_Consigna a_
Reescribe de forma más breve el párrafo de la reseña que empieza con "En lo visual el director Jon M. Chu", sin perder sus datos principales.
─── Texto de la página
Sus historias, vistas desde la perspectiva de Wicked, se vuelven pequeñas tragedias: cada uno es moldeado, involuntariamente, por decisiones ajenas… y, en más de un caso, decisiones directa o indirectamente, ligadas a Elphaba. Y aquí la película lanza una provocación hermosa: ¿qué pasa cuando los “compañeros de Dorothy” dejan de ser trofeos narrativos y se revelan como consecuencias humanas del caos que precede a la leyenda?

La película logra algo extraño: hace que revisitemos mentalmente la primera parte y, a la vez, reinterpretemos El mago de Oz desde una mirada más adulta, menos ingenua, más consciente de que toda la historia tiene versiones, silencios y víctimas colaterales. De repente, aquello que dabas por sentado -la villanía, la bondad, los héroes de paja, metal o coraje- se vuelve terreno velado.

En lo visual el director Jon M. Chu juega abiertamente con el artificio: saturación de colores, escenografías voluptuosas, una puesta en escena que a ratos deslumbra y luego abruma. Esa exuberancia musical es su sello, pero también su riesgo: hay momentos en los que la emoción parece quedar atrapada bajo el espectáculo. Y, sin embargo, cuando la cámara se detiene en un primer plano honesto -una mirada cansada de Glinda, un temblor apenas visible en la voz de Elphaba-, la película recupera su intimidad más pura.

Si saliste del cine pensando que habías entendido del todo lo que esta película quiere decir, te invito a verla de nuevo desde otro lugar. Dale una segunda vuelta a las miradas entre Glinda y Elphaba, a los silencios del Mago, a los encuentros fortuitos que, ahora lo sabés, no eran tan fortuitos. Permítete sospechar, mirar más allá de lo evidente. Permítete incomodarte.

Porque Wicked: For Good no solo continúa una historia sino que la desarma, la cuestiona y la devuelve más viva, más ambigua y más nuestra. Y esa ambigüedad -incómoda y brillante- es, quizás, su hechizo más poderoso.
──────
_Consigna b_
Transcribe sin cambios el tramo de las entradas que comienza en la primera línea y termina en la línea que contiene "point(912,459)", ambas incluidas.
─── Datos de entrada
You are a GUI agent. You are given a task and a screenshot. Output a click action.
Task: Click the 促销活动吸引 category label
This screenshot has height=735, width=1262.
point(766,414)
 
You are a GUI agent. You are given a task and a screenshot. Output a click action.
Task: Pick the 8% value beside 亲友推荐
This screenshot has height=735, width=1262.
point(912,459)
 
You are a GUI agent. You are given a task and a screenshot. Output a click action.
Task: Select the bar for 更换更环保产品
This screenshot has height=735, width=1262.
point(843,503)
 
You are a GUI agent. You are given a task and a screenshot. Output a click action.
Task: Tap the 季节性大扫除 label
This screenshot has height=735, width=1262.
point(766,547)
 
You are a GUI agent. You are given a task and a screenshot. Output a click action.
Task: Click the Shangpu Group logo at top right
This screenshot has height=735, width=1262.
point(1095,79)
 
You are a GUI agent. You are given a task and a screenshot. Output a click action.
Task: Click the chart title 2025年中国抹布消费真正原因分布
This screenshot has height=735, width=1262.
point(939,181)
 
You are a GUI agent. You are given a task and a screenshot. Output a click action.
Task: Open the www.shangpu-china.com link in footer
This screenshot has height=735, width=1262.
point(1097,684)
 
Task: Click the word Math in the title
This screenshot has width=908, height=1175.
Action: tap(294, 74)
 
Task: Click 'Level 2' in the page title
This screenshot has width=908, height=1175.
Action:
──────
_Respuesta completa a_
Jon M. Chu apuesta abiertamente por el artificio: colores saturados, escenografías voluptuosas y una puesta en escena que deslumbra y a ratos abruma. Esa exuberancia musical es su sello, pero a veces la emoción queda atrapada bajo el espectáculo. Los primeros planos honestos, como una mirada cansada de Glinda o un temblor en la voz de Elphaba, devuelven a la película su intimidad.

_Respuesta completa b_
You are a GUI agent. You are given a task and a screenshot. Output a click action.
Task: Click the 促销活动吸引 category label
This screenshot has height=735, width=1262.
point(766,414)
 
You are a GUI agent. You are given a task and a screenshot. Output a click action.
Task: Pick the 8% value beside 亲友推荐
This screenshot has height=735, width=1262.
point(912,459)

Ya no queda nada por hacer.